Iyar is the second month, in which we count the Omer. The point of this month is to deal with one's emotions, one's animal nature, and to purify and elevate it from below. The existence of a body and animal soul is indicative of multiplicity, which has not yet been converted to unity and G-dliness. Here we encounter multiplicity.
Sivan is the third month, in which the Torah was given from above and received from below. It was meant to take the two opposites of above and below, and to make them a third entity, which is above both extremes -- the tree unity and all inclusiveness of G-dliness.
The Torah was given in the third month because the Torah represents unity. Through Torah, one's mind becomes united with the will and wisdom of the creator. This is the true meaning of the "third" -- the unity of one's mind with wisdom of G-d, so to speak, in order to achieve a third objective -- All is One. (Paraphrased from LikuteiSichos, Vol. 2, p. 301).

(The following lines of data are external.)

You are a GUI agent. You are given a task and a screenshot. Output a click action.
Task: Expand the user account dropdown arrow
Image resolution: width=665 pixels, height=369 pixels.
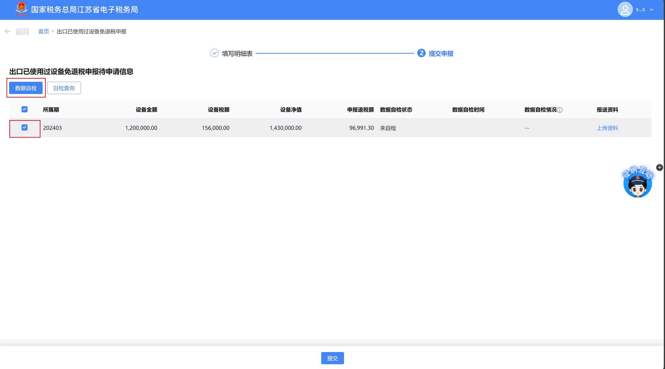tap(652, 10)
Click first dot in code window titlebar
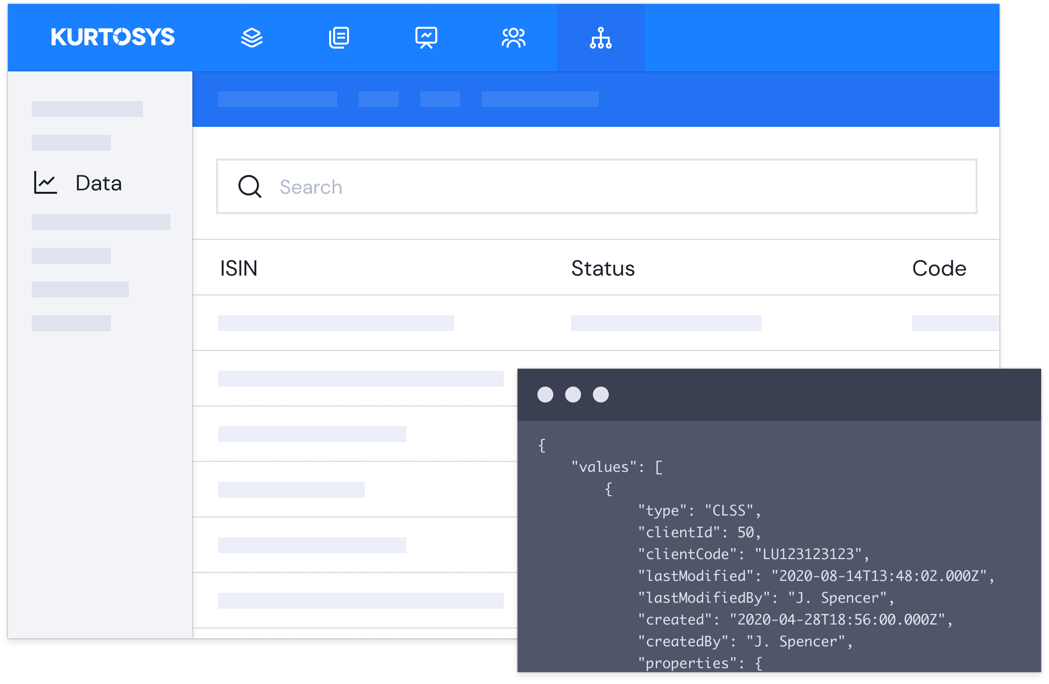 tap(545, 395)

Contemplate a bit on the convert who said to the sages, "teach me the entire Torah while I stand on one foot". The Creator of the month on Nissan created the right foot which is specially suited to jumping and springing -and when creating Sivan He created the left foot which is suitable for marching and walking. The question of the convert was that good is the right foot alone when by jumping and springing one always falls back again? And the Sages answered him, "What is hateful to you, do not do to your neighbors" -which is the mitzva of love of G-d for the Jewish people. The Sages meant to explain to the convert that even though the Torah, when given all at once as an act of love, is likely to be forgotten (as one who jumps on one foot is likely to fall backwards), nevertheless it leaves enough of an impression for the person to continue on the spiritual path on their own (hence the left foot).
B'nei Yisachar, Chodesh Sivan.
Just as on fixes the date of a wedding and if the bride and bride groom desire each other, they count the days to their wedding, and they include the date itself in the counting, so the Torah commands us to count fifty days to the giving of the Torah. End even though we actually count seven weeks (which is forty-nine days), nevertheless in our minds is included the fiftieth day since then is achieved the goal -the wedding of G-d and the Jewish people through the giving of the Torah.

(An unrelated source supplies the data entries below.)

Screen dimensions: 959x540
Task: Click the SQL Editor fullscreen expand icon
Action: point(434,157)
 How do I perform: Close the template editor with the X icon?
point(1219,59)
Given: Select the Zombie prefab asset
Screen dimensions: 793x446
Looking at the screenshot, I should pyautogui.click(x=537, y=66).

Paraphrased from "Avodas Yisroel", regarding Shavuos- R'Yisroel b R'Shabtai of Koznitz.
"The mitzvot are, by way of example, like pillars coming from the height of heights, the Will of G-d, down to this lowly physical world. Thus, they are as translucent columns surrounding and enclothing the soul or spirit or enlivening energy of the person as he does the mitzvah, and through these columns his soul is elevated to the highest of heights, to be united with G-d".

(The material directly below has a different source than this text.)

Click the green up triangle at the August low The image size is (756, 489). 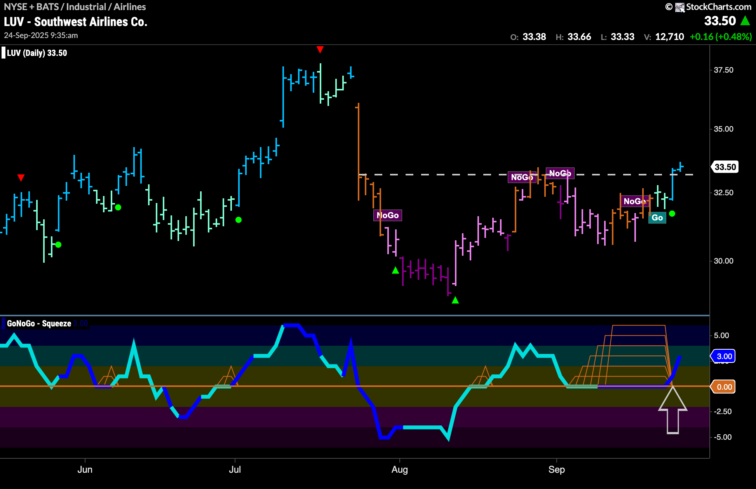(x=455, y=300)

Tanya, Igeret Hakodesh #29, R'Shneur Zalman of Liadi
From the director's desk...
Like we said in our previous winter issue, the cold months are a time for "building the kelim" -that is, providing the vessels and infrastructure for the revelation which is later to come. And so it has been, as least for myself as director, for the last several weeks. Building th ekelim has meant travelling to America, South Africa, Australia, and even the far east (I had the pleasure of helping at the Passover Seder in Katmandu, where over a thousand Israelis were present). My travels have brought me face to face with all kinds of people, from Israeli backpackers to famous movie stars and major businessmen. I hope I have managed to impart some of the inner dimensions of Torah. I know I have received the strength to continue our outreach work in the old city, and I am looking forward to a summer of light and warmth. Thank you to everyone who has helped us, and please visit! In the meantime, keep on trucking!